Cahn, grasping at straws, in a video statement (which I viewed but can no longer locate) pointed to a thousand point drop in India's stock market (a fairly normal drop in a market that has generally done quite well since) as an example of the fulfillment of his predictions. Why India suddenly matters in Shemitah world is not explained. It was not a nation which Cahn had previously discussed as being key. His alleged proofs of the Shemitah and Blood Moon patterns had never used Indian data before and he gives no reason why India is in any way specially tied to Israel or prophecy. This use of data is basically a textbook example of statistical abuse.

Without getting too deeply into the mathematical details, every time Cahn or his acolytes have to admit a new market into their body of evidence, they unwittingly weaken their case. For example, when Cahn sets forth his list of market collapses every seven years, he also runs into years which fall on Shemitahs (if they really are Shemitahs) in which the market does quite well. So then he has to turn from a stock market collapse to a bond market collapse. The problem is that once he includes bond markets or Indian markets collapses into the mix, then he also inadvertently includes every time in which there was a Shemitah year and the bond or Indian stock market did not collapse. All this weakens his mathematical case. But he's not selling sound mathematics: he's selling hype and fear.
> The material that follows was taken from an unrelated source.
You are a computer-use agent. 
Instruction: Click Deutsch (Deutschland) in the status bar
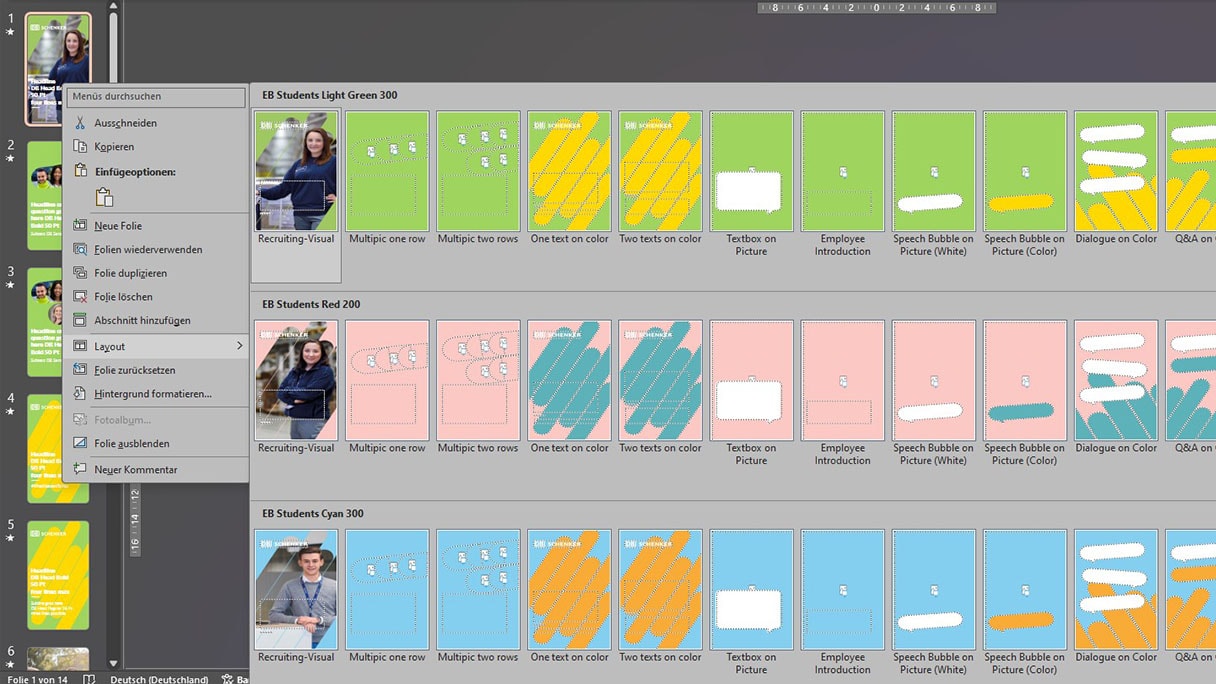click(x=159, y=679)

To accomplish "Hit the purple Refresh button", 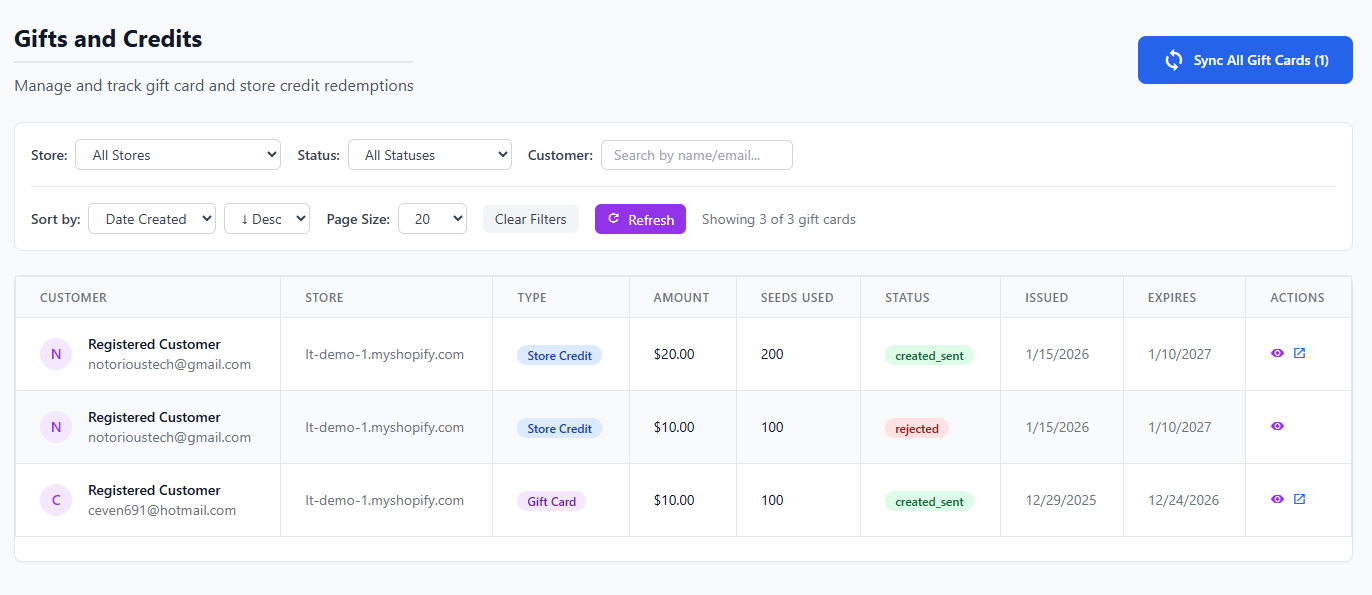I will (x=640, y=219).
So, what do you do when you've been selling a doom and gloom prophetic scenario and none of it comes true? You need an extension. Enter, the Jubilee.

According to the Bible, Israel was supposed to practice debt remission every seven years (that's the Shemitah) and then they were supposed to practice a return of ancestral land after every seven Shemitahs (that's the Jubilee). But how do we modern Americans know which Shemitah is the seventh? Israel knew, because God gave them a starting point. The entry into the promised land was the initiation of their cycle Shemitah/Jubilee cycle. But the records of that cycle are lost in antiquity.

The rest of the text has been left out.